Foi no ano de 1998 que tivemos a Copa do Mundo. O Brasil perdeu, mas a gente se divertiu muito até chegar lá. Tinha jogador com nome de anão da Branca de Neve, tinha o Cafu que era do Jardim Irene, tinha o grande goleiro Taffarel, que no nome já era a própria muralha – ainda posso ouvir Galvão Bueno gritando “sai que é sua Taffarel”- , e tinha o melhor de todos, Zagallo.
Também me lembro que nesse ano o horário eleitoral nos apresentava umas figuras caricatas, e que muitas vezes ludibriavam crianças como meu irmão.
O grito que eu ouvia lá da cozinha, quase como um chamado pra guerra, vinha da TV de tubo:
– MEU NOME É ENÉAS!
O mesmo discurso que me dava um certo medo, fazia meu irmão, três anos mais novo, correr pra sala e gritar junto com o barbudo da direita “MEU NOME É ENÉAS”.
Eles pareciam um só. Uma fenda no tempo separava o velho do menino.
Existia um ar cômico, ninguém levava aquilo a sério, acho que até eu dava risada. Era uma criança imitando um político. Que criança entende de política? Veja no que deu Carlos Pilotto. Ele precisa urgente brincar de tazo. Do que brincam as crianças hoje em dia? Salvem Carlos Pilotto.
E como de costume, a eleição era um evento em muitos lares, assim era no meu.
A gente acompanhava os adultos eleitores, e até apertava os números na urna quando eles davam a permissão.
Era muito divertido.
No dia da votação, minha mãe levou meu irmão, que na época tinha 4 ou 5 anos. E ele foi muito animado.
Ao colocar os números na urna, apareceu outra foto que não era a mesma da imagem que ele estava acostumado a apreciar na velha televisão de tubo, mesmo assim, era a foto certa e minha mãe confirmou, TRILILI.
Isso fez meu irmão sair aos prantos, praticamente carregado pela mãe traidora da pátria do pequeno coração conservador dele. Soluçando enquanto as lágrimas escorriam em seu rosto de menino, ele berrava no meio do colégio “Eu quero Enéas, eu quero Enéas”.
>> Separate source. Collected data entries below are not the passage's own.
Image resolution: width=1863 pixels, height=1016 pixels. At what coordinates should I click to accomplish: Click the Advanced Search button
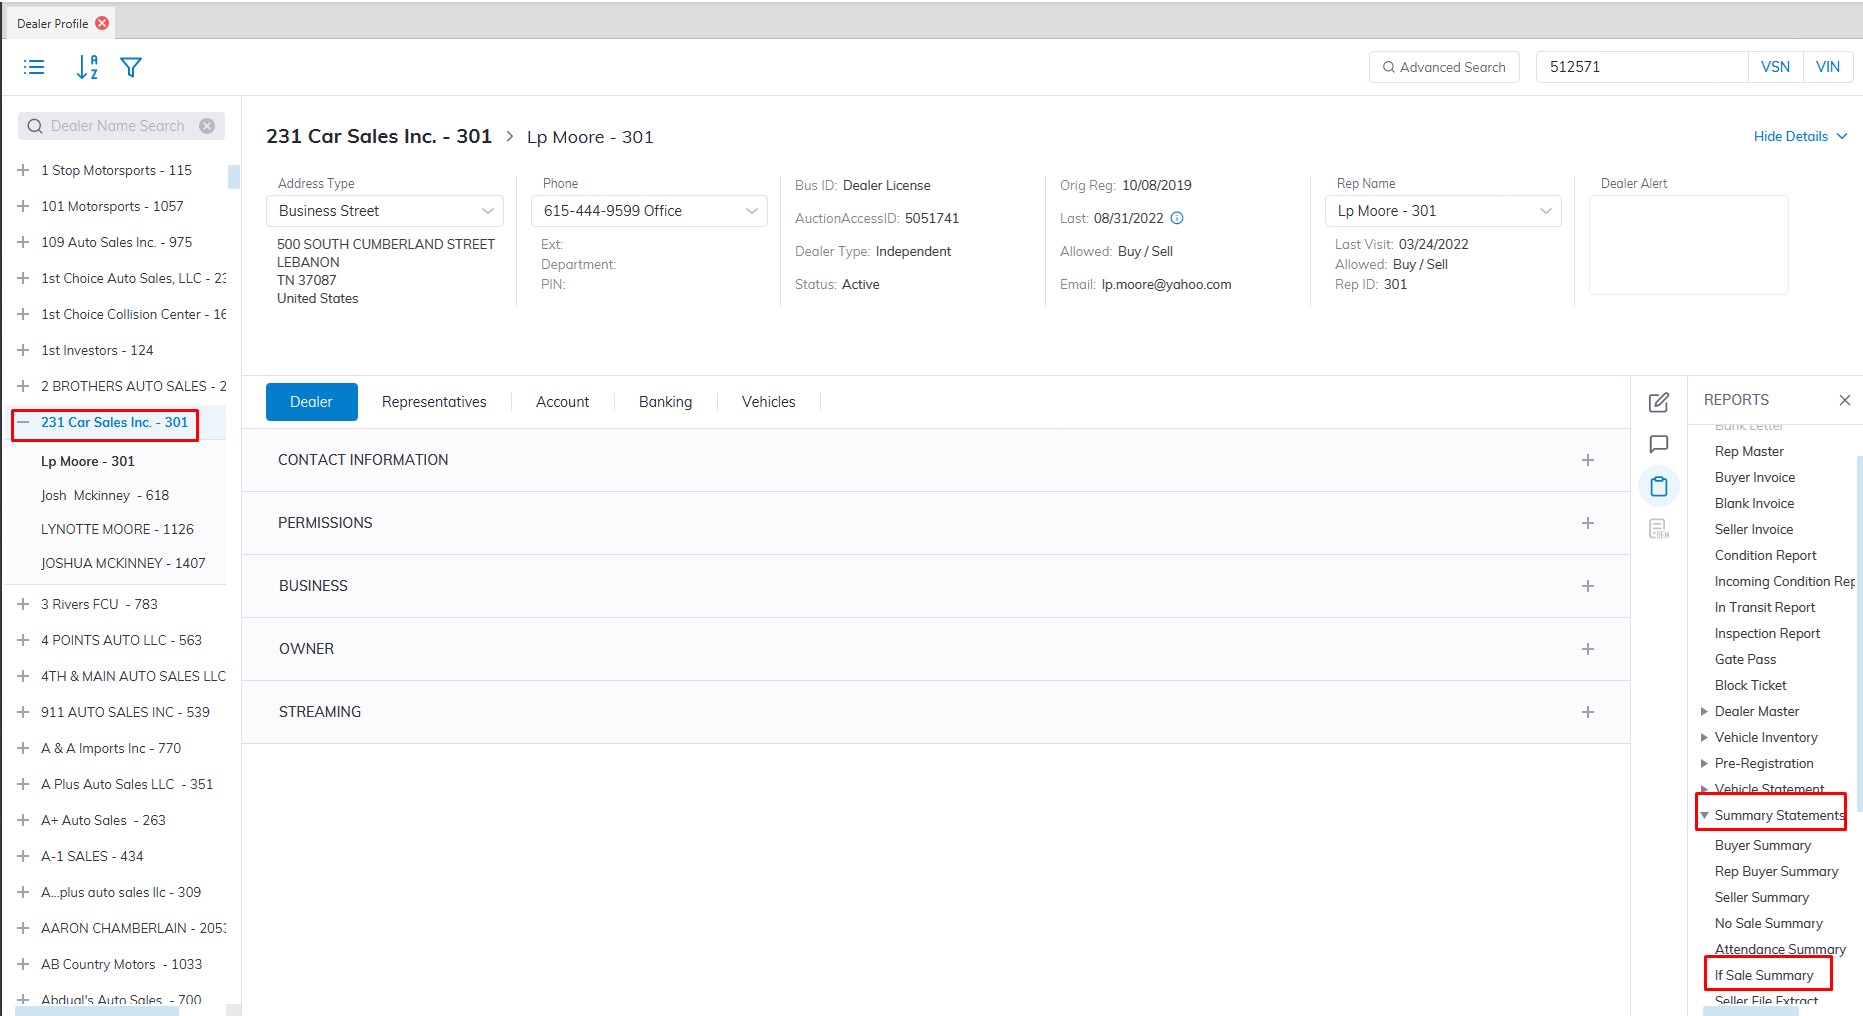1443,67

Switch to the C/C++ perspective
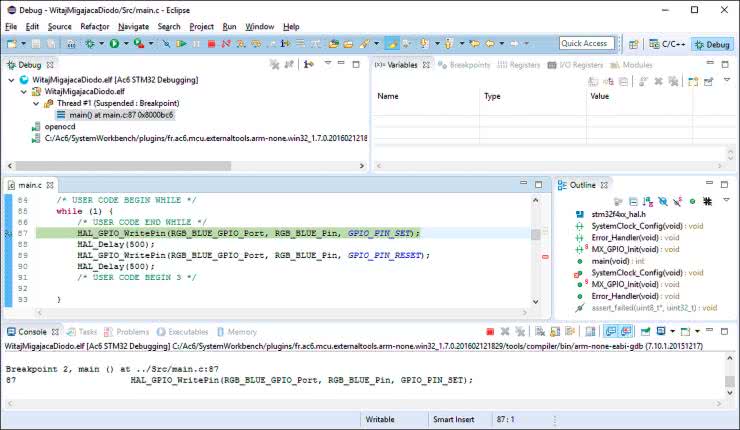tap(666, 44)
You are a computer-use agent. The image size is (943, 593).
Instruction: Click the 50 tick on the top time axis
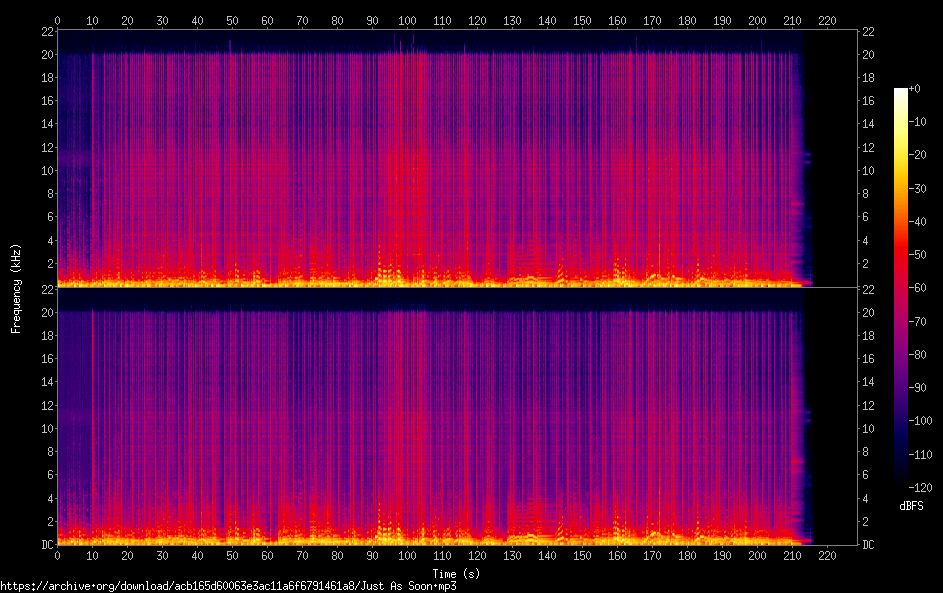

Os sinais estavam todos lá.
Enéas não foi eleito naquele ano. Ele queria ser presidente.
Mais de 20 anos depois, somos nós os adultos. Eu fui pra esquerda, ele foi mais pra direita.
Lembro de Arnaldo Antunes cantando “saiba, todo mundo foi neném”.
Em 2018 quem chorou fui eu. Em 2022, vamos ver…
Domingo tá logo ali, companheiro.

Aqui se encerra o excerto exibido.